Victorian opposition leader Matthew Guy faces a grim challenge at next month’s state election. Last time round, in 2018, his party lost major territory to Labor’s “Danslide,” giving the government a healthy buffer of fifty-five seats to the Coalition’s twenty-seven. Labor and the premier — despite four years marred by scandals and crises, including the first recession in thirty years, some of the worst Covid outbreaks in the country, and the nation’s longest lockdowns — retain comfortable leads in most polls.
In fact, the most recent set of numbers, from the Age Resolve poll, shows a two-party-preferred lead of twenty points for Labor: Danslide 2 territory. Simply regaining what was lost in 2018, let alone winning a majority, will be a major achievement for the Liberals. And the task is rendered all the more challenging by independent candidates seeking to replicate the “teal bath” of May’s federal election in Liberal seats like Kew, Hawthorn and Mornington. All this in the state once seen as the jewel in the Liberal crown.
And yet, every day, there he is, on the telly, in the papers, on the campaign trail: Liberal leader Matthew Guy trying to scale his election mountain. His climbing pick for this year’s attempt to reach the electoral summit? Health policy. Since returning to the state leadership a year ago, Guy has spent months attacking the government’s alleged mismanagement of the state’s health system — the shortages of hospital beds, trip-zero delays, ambulance ramping, gigantic elective surgery waitlists and more.

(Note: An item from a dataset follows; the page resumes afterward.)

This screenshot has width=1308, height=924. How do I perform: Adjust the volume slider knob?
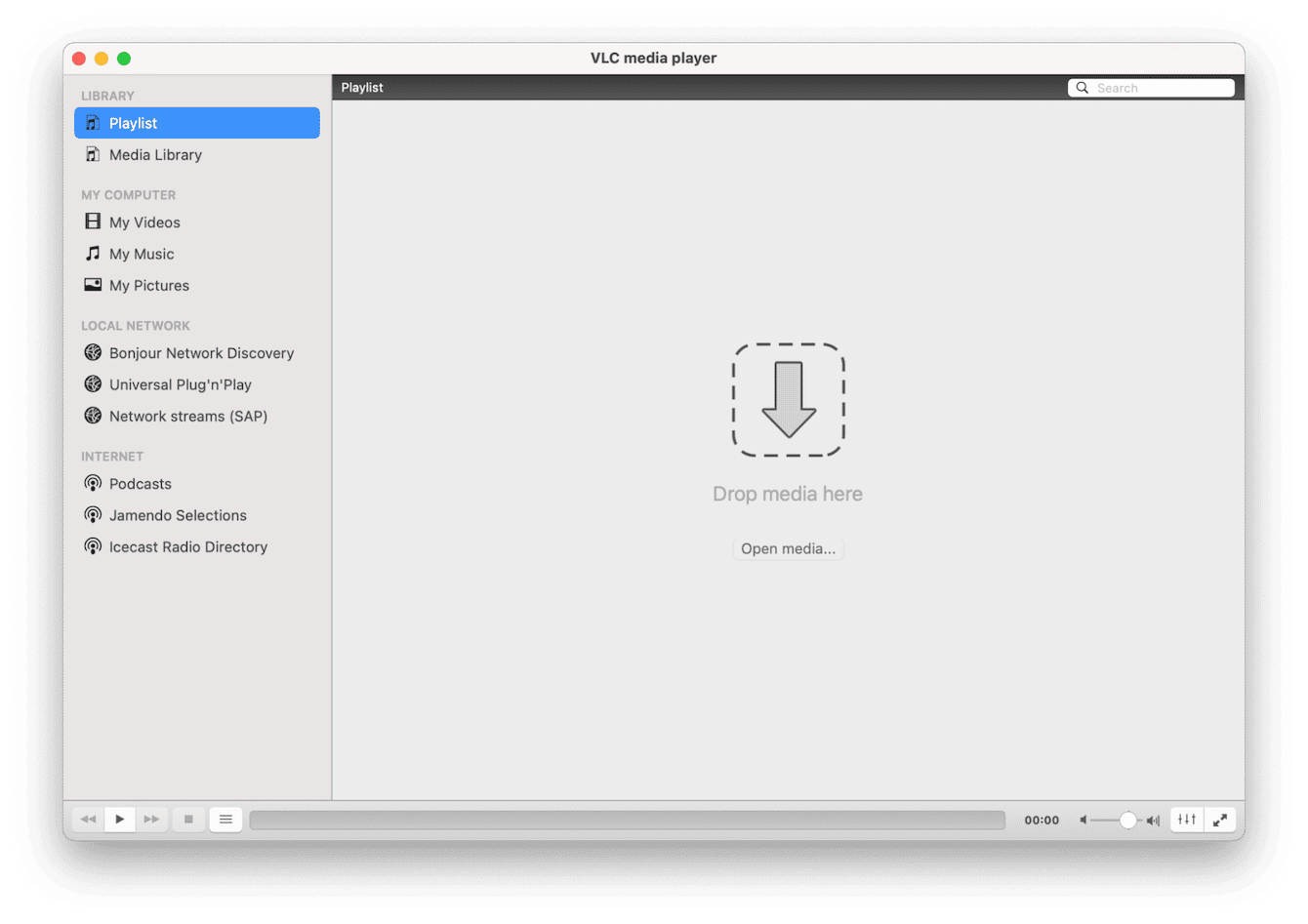click(x=1128, y=820)
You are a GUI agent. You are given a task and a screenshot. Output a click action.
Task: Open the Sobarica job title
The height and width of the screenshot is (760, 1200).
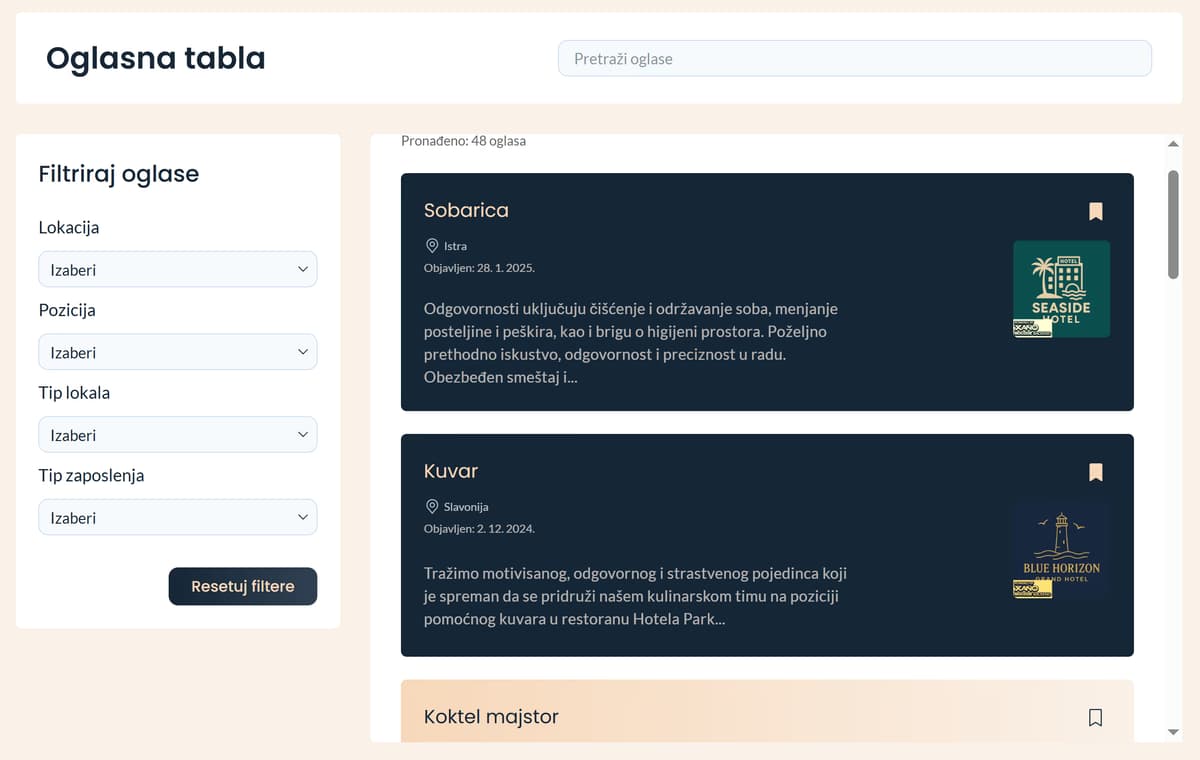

To repair the damage, he has promised major investments in new and refurbished hospitals, in massive recruitment and training schemes, and to slash waiting times. The result has been a runaway bidding war on health: so far, the Liberals have promised $4.5 billion for hospital infrastructure alone, and Labor is north of $6 billion, matching the Liberals on some points, exceeding them on others.
To an extent, the strategy suggests the Liberals have learnt from their mistakes. In 2018, Guy led the party to an ignominious defeat after campaigning heavily on crime — and particularly the threat supposedly posed by “African gangs.” The party’s own campaign post-mortem noted that “the focus on African gangs became a distraction for some key voters who saw it as a political tactic rather than an authentic problem to be solved by initiatives that would help make their neighbourhoods safer.”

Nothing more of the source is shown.